Nominierungen 2017

Über 120 Nominierungen gingen von November 2016 bis Februar 2017 ein. Nominieren konnte jede/r BürgerIn – unabhängig von der eigenen Herkunft. Eine Fachjury, zusammengesetzt aus ExpertInnen im Bereich der Migration, traf eine Vorauswahl aus allen eingegangenen Nominierungen und wählte in insgesamt fünf Kategorien jeweils die Top 3 aus. Damit wurde der eigentlichen Jury, den MigrantInnen, ein kompakter Überblick zur Entscheidungsfindung verschafft.
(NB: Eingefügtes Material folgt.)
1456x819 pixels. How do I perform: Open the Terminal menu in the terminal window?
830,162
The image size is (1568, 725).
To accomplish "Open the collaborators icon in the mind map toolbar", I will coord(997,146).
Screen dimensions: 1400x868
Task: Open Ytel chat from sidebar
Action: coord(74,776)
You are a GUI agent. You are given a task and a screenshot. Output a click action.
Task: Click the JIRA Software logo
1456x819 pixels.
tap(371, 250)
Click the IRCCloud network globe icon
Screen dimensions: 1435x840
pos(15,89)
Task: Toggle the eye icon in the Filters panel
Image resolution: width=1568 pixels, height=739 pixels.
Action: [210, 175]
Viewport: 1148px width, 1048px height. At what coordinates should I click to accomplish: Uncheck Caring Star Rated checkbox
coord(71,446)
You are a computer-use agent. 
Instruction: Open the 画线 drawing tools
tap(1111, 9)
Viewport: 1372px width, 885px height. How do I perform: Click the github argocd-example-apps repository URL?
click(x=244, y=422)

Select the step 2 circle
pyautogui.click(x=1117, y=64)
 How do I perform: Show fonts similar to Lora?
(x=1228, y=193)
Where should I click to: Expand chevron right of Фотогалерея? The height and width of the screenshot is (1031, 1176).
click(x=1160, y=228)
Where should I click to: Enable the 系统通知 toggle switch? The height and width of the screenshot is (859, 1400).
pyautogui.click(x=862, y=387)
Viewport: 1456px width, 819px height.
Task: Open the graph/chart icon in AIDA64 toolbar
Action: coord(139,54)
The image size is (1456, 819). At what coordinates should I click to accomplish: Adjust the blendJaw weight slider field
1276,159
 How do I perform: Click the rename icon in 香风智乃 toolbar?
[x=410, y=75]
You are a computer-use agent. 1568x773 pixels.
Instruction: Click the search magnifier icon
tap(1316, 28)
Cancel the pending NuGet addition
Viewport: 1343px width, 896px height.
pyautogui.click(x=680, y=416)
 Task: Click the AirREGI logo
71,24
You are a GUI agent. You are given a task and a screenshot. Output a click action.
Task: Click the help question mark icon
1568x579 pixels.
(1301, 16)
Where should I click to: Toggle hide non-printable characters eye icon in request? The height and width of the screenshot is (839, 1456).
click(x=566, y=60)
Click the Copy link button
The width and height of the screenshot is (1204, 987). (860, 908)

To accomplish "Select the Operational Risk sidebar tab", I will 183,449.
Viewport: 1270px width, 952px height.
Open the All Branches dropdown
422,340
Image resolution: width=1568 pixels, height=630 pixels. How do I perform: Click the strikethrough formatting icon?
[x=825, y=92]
Hier die Entscheidung der Fachjury:

Top 3-Nominierungen:

  • Projekt des Jahres: Initiative „Nicht in Gottes Namen“: Boxen gegen Radikalisierung, Projekt “MigAktiv”, Living Books
  • Bildung & Soziales: Amber Med, „MORE“ – Flüchtlingsinitiative der Universitäten, Start Wien – das Jugendcollege
  • Wirtschaft & Arbeit: Arbeitsmarktorientierung für qualifizierte Migrantinnen (AMOM), Whatchado, lobby.16
  • Medien: Radio Orange 94.0, An.schläge Magazin, Köksal Baltaci, Journalist
  • Persönlichkeit des Jahres:  Auschwitz-Überlebende Gertrude, Corinna Milborn, Yavuz Kurtulmus
  • Sonderkategorie „Gender“: Projekt Nachbarinnen, Frauenwohnnprojekt ROSA, Orient Express
  • Negativpreis „Sackgasse“: Felix Baumgartner für seine frauenfeindlichen und homophoben Facebook-Postings, Andreas Gabalier für sein reaktionäres Weltbild, Die Burka-Debatte als Schein-Diskussion zur Ablenkung

 

Die Endentscheidung liegt in den Händen unserer großen MigAward-Jury.
Diese entscheidet Mitte April über den MigAward 2017.